(Records from a collection)
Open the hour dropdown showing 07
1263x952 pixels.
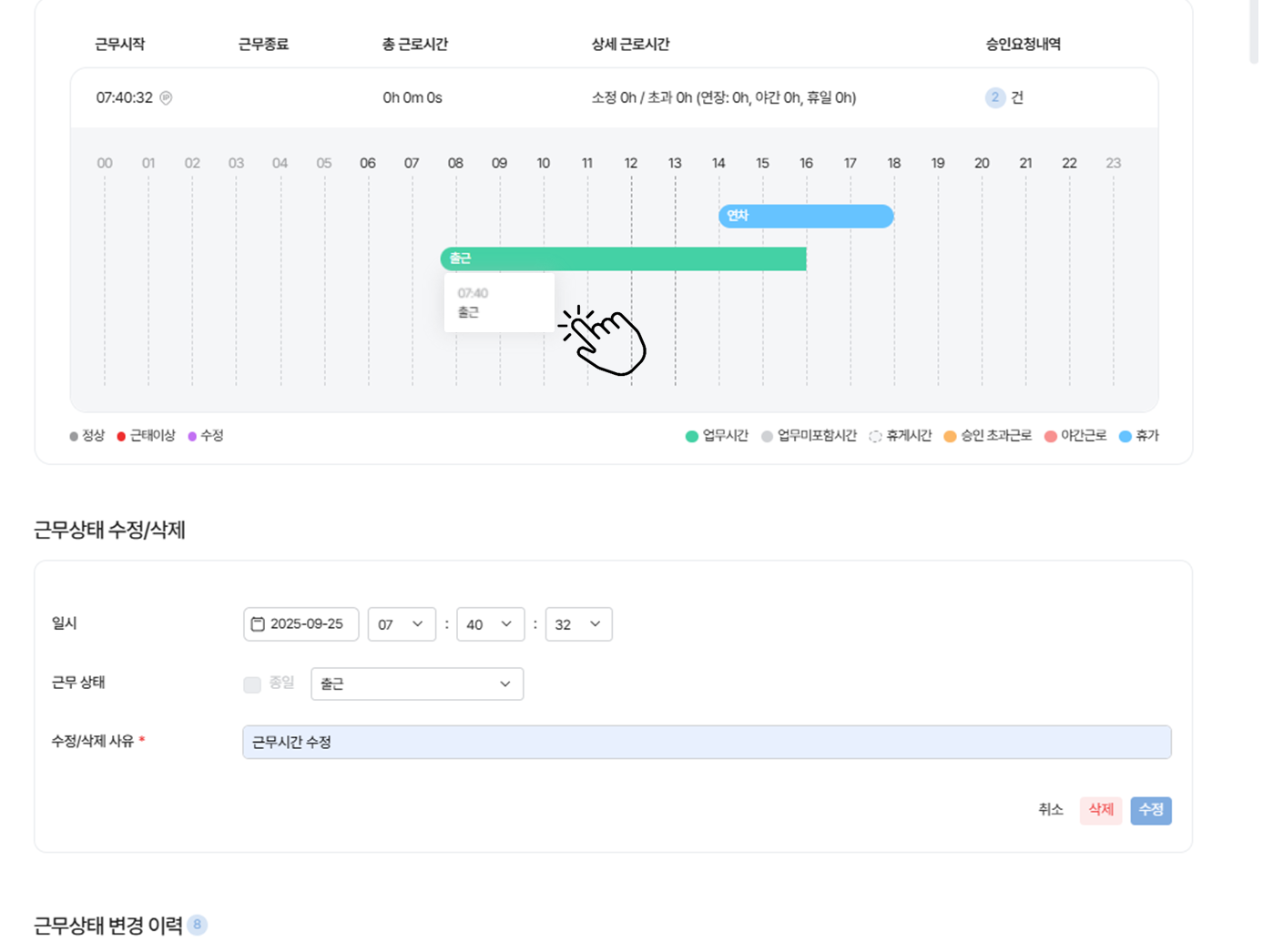pos(402,624)
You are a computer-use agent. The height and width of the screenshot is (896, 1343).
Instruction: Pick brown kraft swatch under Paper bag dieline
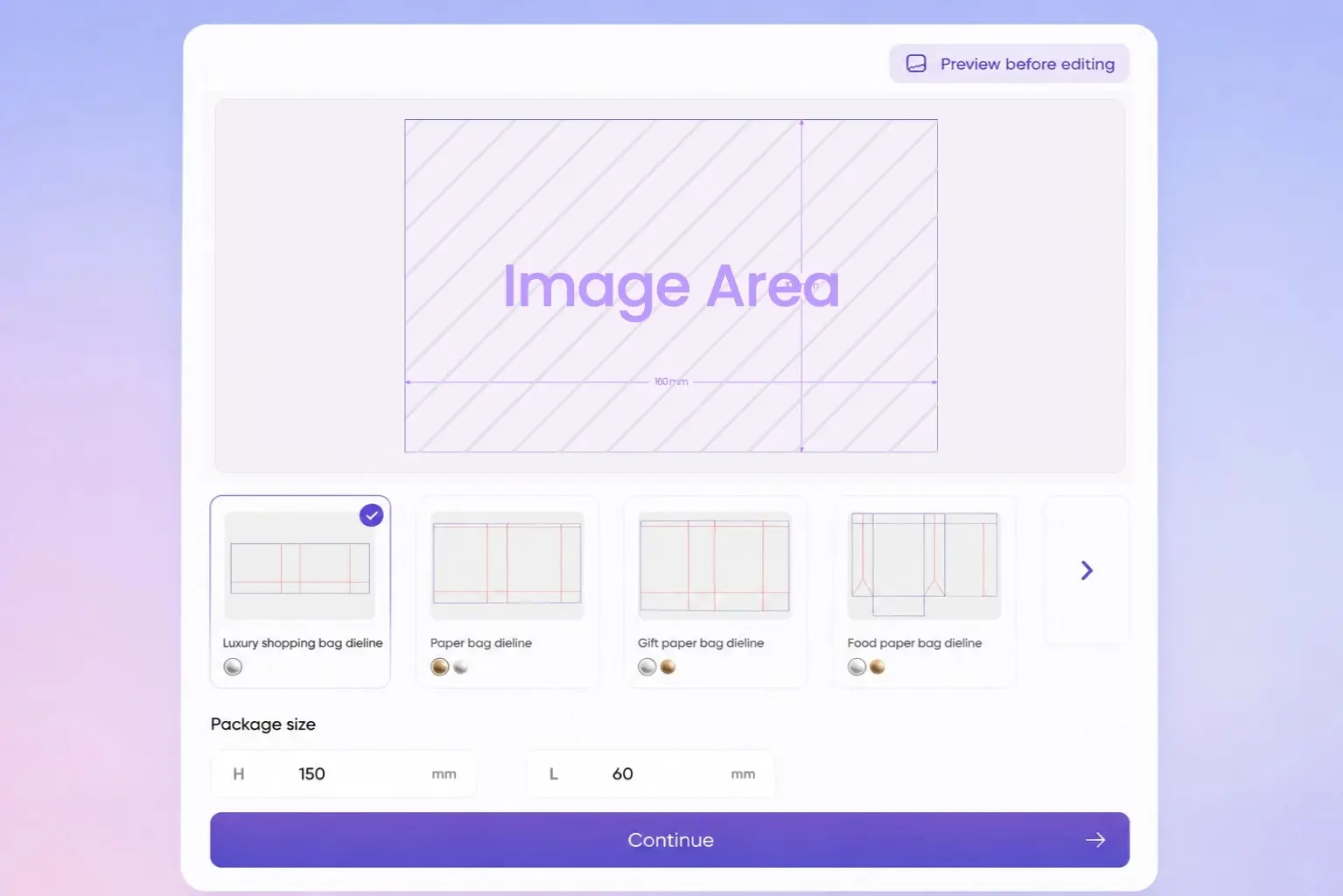point(440,667)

**Problem requirements:** Images are to be omitted; repeat the remaining data above exactly.

**Answer section:**
Open the hour dropdown showing 07
1263x952 pixels.
pos(402,624)
You are a computer-use agent. The height and width of the screenshot is (896, 1343).
Instruction: Pick brown kraft swatch under Paper bag dieline
point(440,667)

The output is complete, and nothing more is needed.